With the last two years, a number of dedicated workshops and tutorials specifically focussing on different aspects of semantic processing of legal texts has demonstrated the current interest in research on Artificial Intelligence and Law in combination with Language Resources (LR) and Human Langugage Technologies (HLT). The LREC 2008 Workshop on “Semantic processing of legal texts” was held in Marrakech, Morocco, on the 27th of May 2008. The JURIX 2008 Workshop on “the Natural Language Engineering of Legal Argumentation: Language, Logic, and Computation (NaLEA)”, which focussed on recent advances in natural language engineering and legal argumentation. The ICAIL 2009 Workshops “LOAIT ’09 – the 3rd Workshop on Legal Ontologies and Artificial Intelligence Techniques joint with the 2nd Workshop on Semantic Processing of Legal Texts” and “NALEA’09 – Workshop on the Natural Language Engineering of Legal Argumentation: Language, Logic, and Computation”, the former focussing on Legal Knowledge Representation with particular emphasis on the issue of ontology acquisition from legal texts, the latter tackling issues related to legal argumentation and linguistic technologies.
To continue this momentum, a 3rd Workshop on “Semantic Processing of Legal Texts” is being organised at the Language Resources and Evaluation Conference to bring to the attention of the broader LR/HLT community the specific technical challenges posed by the semantic processing of legal texts and also share with the community the motivations and objectives which make it of interest to researchers in legal informatics.

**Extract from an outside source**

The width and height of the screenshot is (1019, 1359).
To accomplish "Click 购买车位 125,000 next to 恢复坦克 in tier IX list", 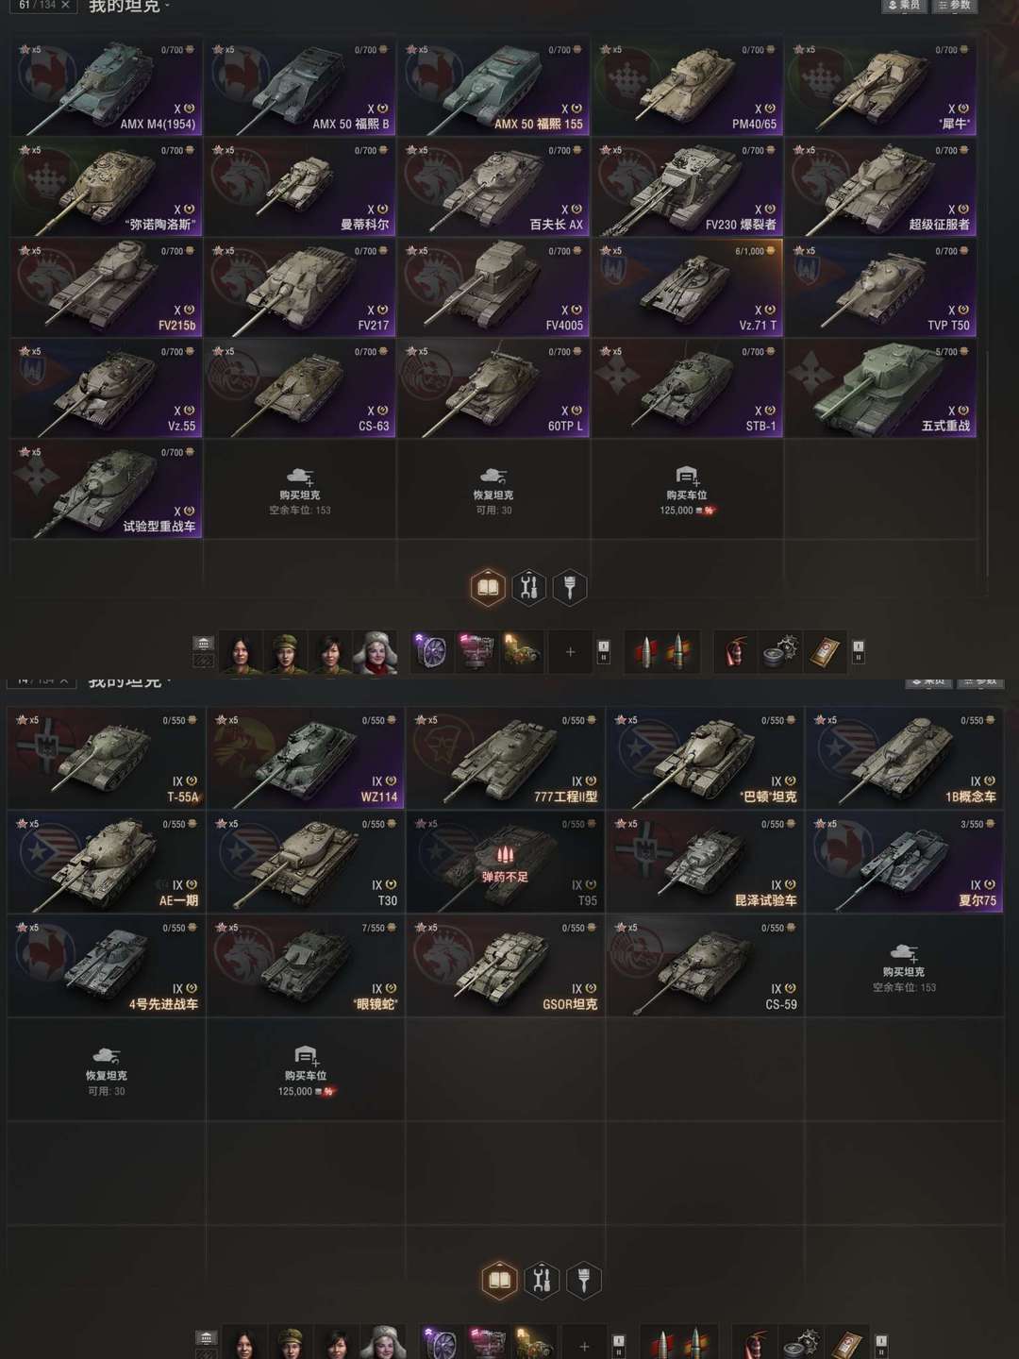I will pos(306,1069).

The outcome of these interactions are expected to advance research and applications and foster interdisciplinary collaboration within the legal domain.
The main goals of the workshop are to provide an overview of the state-of-the-art in legal knowledge extraction and management, to explore new research and development directions and emerging trends, and to exchange information regarding legal LRs and HLTs and their applications.
Areas of Interest
The workshop will focus on the topics of the automatic extraction of information from legal texts and the structural organisation of the extracted knowledge. Particular emphasis will be given to the crucial role of language resources and human language technologies.
Papers are invited on, but not limited to, the following topics:

  • Building legal resources: terminologies, ontologies, corpora
  • Ontologies of legal texts, including subareas such as ontology acquisition, ontology customisation, ontology merging, ontology extension, ontology evolution, lexical information, etc.
  • Information retrieval and extraction from legal texts
  • Semantic annotation of legal texts
  • Legal text processing
  • Multilingual aspects of legal text semantic processing
  • Legal thesauri mapping
  • Automatic Classification of legal documents
  • Logical analysis of legal language
  • Automated parsing and translation of natural language arguments into a logical formalism
  • Linguistically-orientied XML mark up of legal arguments
  • Dialogue protocols for argumentation
  • Legal argument ontology
  • Computational theories of argumentation that are suitable to natural language
  • Controlled language systems for law.

Submissions
Submissions are solicited from researchers working on all aspects of semantic processing of legal texts. Authors are invited to submit papers describing original completed work, work in progress, interesting problems, case studies or research trends related to one or more of the topics of interest listed above. The final version of the accepted papers will be published in the Workshop Proceedings.
Short or full papers can be submitted. Short papers are expected to present new ideas or new visions that may influence the direction of future research, yet they may be less mature than full papers. While an exhaustive evaluation of the proposed ideas is not necessary, insight and in-depth understanding of the issues is expected. Full papers should be more well developed and evaluated. Short papers will be reviewed the same way as full papers by the Program Committee and will be published in the Workshop Proceedings.
Full paper submissions should not exceed 10 pages, short papers 6 pages; both should be typeset using a font size of 11 points. Style files will be made available by LREC for the camera-ready versions of accepted papers. Papers should be submitted electronically, no later than February 10, 2010. The only accepted format for submitted papers is Adobe PDF. Submission will be electronic using START paper submission software available at
SPLeT 2010 Workshop
Note that when submitting a paper through the START page, authors will be kindly asked to provide relevant information about the resources that have been used for the work described in their paper or that are the outcome of their research. In this way, authors will contribute to the LREC2010 Map, our new feature for LREC 2010. For further information on this initiative, please refer to
LREC2010 Map of Language Resources
Important Dates
Paper submission deadline: 10 February 2010
Acceptance notification sent: 5 March 2010
Final version deadline: 21 March 2010
Workshop date: 23 May 2010
Workshop Chairs

  • Enrico Francesconi (Istituto di Teoria e Tecniche dell’Informazione Giuridica of CNR, Florence, Italy)
  • Simonetta Montemagni (Istituto di Linguistica Computazionale of CNR, Pisa, Italy)
  • Wim Peters (Natural Language Processing Research Group, University of Sheffield, UK)
  • Adam Wyner (Department of Computer Science, University College London, UK)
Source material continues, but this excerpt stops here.